• [What is needed]: Your task is to copy the stretch of lines in the records below that begins with the line containing "Screen dimensions: 2380x1546" and ends with the line containing "Given: Close the Image Generation dialog", exactly as written, with nothing added.

• [Excerpted data]:

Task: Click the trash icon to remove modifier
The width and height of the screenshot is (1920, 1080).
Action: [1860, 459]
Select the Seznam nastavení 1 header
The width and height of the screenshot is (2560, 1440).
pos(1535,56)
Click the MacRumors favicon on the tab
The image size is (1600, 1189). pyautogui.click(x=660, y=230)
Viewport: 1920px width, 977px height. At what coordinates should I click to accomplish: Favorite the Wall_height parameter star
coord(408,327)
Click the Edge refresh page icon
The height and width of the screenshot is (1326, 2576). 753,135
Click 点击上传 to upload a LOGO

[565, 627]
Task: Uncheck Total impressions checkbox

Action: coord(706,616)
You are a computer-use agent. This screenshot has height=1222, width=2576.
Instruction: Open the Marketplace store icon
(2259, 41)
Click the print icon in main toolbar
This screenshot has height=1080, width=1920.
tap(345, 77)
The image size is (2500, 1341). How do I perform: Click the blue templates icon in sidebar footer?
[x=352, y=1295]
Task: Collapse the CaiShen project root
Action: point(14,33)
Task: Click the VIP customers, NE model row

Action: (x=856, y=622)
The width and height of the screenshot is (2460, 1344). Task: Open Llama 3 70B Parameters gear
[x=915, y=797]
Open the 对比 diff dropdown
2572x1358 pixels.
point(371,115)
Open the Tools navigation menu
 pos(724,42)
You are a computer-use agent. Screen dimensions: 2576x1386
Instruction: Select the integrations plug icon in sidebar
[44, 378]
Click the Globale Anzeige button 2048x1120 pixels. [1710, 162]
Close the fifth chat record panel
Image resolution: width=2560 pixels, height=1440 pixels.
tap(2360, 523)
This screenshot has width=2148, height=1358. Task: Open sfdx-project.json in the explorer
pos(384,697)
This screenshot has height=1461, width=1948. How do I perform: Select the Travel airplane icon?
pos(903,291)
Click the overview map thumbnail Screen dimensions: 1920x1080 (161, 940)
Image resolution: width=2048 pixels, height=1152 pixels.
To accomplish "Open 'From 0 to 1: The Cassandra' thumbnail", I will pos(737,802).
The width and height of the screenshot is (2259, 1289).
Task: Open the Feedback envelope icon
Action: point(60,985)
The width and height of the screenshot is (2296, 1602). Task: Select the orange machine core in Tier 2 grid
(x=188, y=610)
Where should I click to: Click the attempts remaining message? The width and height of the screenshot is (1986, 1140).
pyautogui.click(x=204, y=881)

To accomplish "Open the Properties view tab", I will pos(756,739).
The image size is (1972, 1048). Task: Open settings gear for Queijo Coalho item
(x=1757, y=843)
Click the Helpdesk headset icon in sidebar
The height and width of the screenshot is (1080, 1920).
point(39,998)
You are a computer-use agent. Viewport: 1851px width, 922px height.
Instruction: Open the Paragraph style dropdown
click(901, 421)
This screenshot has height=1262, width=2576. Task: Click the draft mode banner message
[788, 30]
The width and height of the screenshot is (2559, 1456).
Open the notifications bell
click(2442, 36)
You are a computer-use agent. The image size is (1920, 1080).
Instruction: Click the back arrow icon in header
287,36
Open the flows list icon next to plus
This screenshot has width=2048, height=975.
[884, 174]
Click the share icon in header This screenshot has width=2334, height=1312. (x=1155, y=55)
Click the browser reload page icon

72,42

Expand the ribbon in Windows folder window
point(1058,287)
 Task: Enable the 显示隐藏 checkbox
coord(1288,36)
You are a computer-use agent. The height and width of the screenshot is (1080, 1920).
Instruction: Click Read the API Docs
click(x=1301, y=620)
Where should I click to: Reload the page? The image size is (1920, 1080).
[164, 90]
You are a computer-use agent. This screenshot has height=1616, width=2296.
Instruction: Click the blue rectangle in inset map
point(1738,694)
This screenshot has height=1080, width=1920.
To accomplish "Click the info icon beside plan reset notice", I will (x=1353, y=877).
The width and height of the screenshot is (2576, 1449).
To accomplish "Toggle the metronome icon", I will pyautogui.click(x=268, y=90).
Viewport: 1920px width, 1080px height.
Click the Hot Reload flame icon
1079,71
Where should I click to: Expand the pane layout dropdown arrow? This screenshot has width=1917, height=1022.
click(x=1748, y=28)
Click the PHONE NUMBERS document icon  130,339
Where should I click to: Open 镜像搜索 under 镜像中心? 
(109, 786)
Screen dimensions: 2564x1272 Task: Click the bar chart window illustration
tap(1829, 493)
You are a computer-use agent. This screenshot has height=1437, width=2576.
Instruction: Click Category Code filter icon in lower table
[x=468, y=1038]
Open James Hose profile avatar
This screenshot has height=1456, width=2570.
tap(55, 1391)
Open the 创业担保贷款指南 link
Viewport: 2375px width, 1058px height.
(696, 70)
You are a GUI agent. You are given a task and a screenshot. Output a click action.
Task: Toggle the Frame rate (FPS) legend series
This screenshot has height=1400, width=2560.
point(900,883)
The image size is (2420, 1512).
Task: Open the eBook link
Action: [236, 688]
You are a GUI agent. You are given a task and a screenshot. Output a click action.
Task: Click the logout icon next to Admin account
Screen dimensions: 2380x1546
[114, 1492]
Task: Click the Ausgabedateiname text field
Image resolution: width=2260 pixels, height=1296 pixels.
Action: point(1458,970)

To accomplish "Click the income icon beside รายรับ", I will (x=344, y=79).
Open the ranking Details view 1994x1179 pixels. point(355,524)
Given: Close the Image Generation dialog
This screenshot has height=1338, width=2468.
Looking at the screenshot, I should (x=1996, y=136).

• [Problem solution]:
Screen dimensions: 2380x1546
[114, 1492]
Task: Click the Ausgabedateiname text field
Image resolution: width=2260 pixels, height=1296 pixels.
Action: point(1458,970)

To accomplish "Click the income icon beside รายรับ", I will (x=344, y=79).
Open the ranking Details view 1994x1179 pixels. point(355,524)
Given: Close the Image Generation dialog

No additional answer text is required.